#### WRITTEN PROBLEM:
Revise the records from the first line up to and including the line with "point(103,1008)", changing "screenshot" to "screen capture" and keeping everything else the same.

[Data entries]
----------
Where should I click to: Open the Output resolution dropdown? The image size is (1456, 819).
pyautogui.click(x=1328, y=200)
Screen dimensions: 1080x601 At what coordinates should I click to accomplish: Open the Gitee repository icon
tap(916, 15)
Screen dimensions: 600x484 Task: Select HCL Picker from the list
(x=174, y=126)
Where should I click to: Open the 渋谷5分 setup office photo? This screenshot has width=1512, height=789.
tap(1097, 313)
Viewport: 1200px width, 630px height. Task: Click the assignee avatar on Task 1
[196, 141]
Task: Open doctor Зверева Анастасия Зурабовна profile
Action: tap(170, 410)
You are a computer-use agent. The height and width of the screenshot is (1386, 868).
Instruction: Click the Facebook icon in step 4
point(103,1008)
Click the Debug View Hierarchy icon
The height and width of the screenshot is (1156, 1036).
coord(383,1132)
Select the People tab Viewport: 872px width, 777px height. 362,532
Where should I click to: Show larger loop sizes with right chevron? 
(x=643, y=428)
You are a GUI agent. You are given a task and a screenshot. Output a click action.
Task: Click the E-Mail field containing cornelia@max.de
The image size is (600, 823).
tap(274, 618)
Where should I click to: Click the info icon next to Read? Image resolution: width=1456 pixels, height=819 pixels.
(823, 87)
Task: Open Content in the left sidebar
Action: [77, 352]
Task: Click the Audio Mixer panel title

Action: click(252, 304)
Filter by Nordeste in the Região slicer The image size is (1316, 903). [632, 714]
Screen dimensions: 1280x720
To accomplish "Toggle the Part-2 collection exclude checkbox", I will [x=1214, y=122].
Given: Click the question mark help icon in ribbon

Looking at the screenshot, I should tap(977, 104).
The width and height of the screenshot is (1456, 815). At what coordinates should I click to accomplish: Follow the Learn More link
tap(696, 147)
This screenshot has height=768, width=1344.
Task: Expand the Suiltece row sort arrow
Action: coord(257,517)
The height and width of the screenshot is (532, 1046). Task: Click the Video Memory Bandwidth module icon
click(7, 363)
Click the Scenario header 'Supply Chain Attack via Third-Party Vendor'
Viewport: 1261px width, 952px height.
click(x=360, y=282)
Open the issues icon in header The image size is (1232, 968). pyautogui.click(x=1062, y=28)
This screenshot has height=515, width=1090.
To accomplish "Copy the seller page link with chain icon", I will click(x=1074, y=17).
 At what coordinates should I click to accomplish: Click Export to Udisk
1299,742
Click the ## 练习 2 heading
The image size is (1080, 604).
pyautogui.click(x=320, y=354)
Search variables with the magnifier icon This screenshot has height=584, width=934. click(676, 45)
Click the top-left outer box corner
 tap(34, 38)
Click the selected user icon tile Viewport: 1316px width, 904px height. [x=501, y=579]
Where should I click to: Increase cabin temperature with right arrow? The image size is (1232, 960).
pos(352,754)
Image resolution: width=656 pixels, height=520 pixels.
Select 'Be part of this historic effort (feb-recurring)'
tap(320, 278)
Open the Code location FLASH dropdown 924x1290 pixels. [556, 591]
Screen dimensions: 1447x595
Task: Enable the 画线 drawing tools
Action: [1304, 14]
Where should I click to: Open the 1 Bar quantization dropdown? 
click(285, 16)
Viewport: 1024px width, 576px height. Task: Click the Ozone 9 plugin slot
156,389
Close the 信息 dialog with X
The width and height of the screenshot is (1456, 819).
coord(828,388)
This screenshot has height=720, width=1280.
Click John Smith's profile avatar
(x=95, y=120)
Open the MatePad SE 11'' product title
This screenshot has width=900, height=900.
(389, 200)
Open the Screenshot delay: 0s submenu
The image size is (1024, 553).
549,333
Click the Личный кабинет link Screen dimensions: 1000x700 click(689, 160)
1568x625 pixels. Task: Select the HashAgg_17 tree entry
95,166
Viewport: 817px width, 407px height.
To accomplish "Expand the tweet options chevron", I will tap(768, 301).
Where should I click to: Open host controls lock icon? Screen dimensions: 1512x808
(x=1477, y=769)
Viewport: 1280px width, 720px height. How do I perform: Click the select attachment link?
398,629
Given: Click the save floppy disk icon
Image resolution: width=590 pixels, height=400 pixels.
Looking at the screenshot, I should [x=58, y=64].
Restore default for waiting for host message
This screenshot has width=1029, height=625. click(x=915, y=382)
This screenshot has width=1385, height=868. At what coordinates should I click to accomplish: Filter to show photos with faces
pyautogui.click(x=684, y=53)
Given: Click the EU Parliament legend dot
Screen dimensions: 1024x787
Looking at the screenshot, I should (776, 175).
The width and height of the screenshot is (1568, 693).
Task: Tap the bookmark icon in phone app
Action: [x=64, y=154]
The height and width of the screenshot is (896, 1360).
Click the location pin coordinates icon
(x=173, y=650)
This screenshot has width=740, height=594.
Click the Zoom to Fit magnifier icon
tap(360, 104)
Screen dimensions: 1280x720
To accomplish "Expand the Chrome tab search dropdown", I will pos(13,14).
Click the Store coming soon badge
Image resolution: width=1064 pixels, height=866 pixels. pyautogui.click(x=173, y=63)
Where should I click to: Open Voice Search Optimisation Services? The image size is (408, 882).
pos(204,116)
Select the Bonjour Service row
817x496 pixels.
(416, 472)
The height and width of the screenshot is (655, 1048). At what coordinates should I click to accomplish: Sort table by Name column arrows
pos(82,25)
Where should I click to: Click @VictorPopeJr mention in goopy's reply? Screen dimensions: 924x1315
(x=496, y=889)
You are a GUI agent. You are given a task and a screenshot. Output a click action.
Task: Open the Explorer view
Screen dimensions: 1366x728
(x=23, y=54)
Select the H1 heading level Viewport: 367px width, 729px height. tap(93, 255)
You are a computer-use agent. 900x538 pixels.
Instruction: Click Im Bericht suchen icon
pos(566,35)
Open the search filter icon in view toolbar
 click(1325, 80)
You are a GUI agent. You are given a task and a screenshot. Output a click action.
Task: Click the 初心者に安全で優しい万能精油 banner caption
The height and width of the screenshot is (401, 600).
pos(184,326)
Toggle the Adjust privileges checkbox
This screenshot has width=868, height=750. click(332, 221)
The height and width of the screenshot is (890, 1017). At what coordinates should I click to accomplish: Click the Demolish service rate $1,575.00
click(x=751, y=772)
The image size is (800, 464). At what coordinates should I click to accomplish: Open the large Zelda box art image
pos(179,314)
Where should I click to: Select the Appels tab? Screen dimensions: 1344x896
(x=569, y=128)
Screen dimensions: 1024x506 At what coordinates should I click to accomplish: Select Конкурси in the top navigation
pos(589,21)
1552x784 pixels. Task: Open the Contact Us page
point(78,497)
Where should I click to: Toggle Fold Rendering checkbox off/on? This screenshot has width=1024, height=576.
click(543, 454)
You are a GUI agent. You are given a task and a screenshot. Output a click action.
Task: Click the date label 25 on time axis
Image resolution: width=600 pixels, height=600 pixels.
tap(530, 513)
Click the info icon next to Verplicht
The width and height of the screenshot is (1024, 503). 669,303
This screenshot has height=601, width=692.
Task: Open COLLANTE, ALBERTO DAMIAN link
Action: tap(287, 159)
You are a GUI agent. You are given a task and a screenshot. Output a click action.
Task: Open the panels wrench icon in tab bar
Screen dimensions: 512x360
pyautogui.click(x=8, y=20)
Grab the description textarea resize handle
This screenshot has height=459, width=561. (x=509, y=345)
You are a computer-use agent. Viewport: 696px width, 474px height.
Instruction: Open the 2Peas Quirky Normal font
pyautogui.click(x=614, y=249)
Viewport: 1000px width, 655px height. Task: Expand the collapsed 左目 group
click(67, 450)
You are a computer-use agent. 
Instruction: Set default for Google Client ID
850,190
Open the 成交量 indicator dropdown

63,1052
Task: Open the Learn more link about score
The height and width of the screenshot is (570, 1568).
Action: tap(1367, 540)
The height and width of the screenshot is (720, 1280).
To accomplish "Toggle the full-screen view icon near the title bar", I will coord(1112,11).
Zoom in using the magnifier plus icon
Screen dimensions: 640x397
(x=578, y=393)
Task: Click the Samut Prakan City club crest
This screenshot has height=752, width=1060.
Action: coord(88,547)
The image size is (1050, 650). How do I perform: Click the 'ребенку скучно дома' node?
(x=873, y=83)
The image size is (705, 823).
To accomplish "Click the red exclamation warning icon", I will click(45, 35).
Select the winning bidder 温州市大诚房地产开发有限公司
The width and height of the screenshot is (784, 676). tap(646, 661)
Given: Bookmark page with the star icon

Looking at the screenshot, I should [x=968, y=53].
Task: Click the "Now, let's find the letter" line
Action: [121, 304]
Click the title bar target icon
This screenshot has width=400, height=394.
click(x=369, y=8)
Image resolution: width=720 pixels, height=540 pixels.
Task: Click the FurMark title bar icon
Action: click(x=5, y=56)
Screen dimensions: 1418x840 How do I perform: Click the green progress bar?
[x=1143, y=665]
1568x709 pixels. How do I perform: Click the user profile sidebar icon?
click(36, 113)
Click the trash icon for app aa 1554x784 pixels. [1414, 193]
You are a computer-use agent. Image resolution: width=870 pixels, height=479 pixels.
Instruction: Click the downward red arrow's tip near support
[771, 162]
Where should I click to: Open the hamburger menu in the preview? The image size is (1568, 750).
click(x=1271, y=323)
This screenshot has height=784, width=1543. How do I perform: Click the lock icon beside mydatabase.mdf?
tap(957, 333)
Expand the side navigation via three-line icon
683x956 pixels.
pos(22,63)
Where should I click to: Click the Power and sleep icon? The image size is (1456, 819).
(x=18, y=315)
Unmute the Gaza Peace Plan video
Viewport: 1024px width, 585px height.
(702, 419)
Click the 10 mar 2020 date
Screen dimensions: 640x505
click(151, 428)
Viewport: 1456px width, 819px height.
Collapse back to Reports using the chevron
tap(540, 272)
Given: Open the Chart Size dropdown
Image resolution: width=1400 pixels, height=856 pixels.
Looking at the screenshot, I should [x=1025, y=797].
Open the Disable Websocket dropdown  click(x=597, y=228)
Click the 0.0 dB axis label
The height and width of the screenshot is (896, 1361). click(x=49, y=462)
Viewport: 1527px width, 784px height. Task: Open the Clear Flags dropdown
----------
#### ANSWER TO THE PROBLEM:
Where should I click to: Open the Output resolution dropdown? The image size is (1456, 819).
pyautogui.click(x=1328, y=200)
Screen dimensions: 1080x601 At what coordinates should I click to accomplish: Open the Gitee repository icon
tap(916, 15)
Screen dimensions: 600x484 Task: Select HCL Picker from the list
(x=174, y=126)
Where should I click to: Open the 渋谷5分 setup office photo? This screen capture has width=1512, height=789.
tap(1097, 313)
Viewport: 1200px width, 630px height. Task: Click the assignee avatar on Task 1
[196, 141]
Task: Open doctor Зверева Анастасия Зурабовна profile
Action: tap(170, 410)
You are a computer-use agent. The height and width of the screen capture is (1386, 868).
Instruction: Click the Facebook icon in step 4
point(103,1008)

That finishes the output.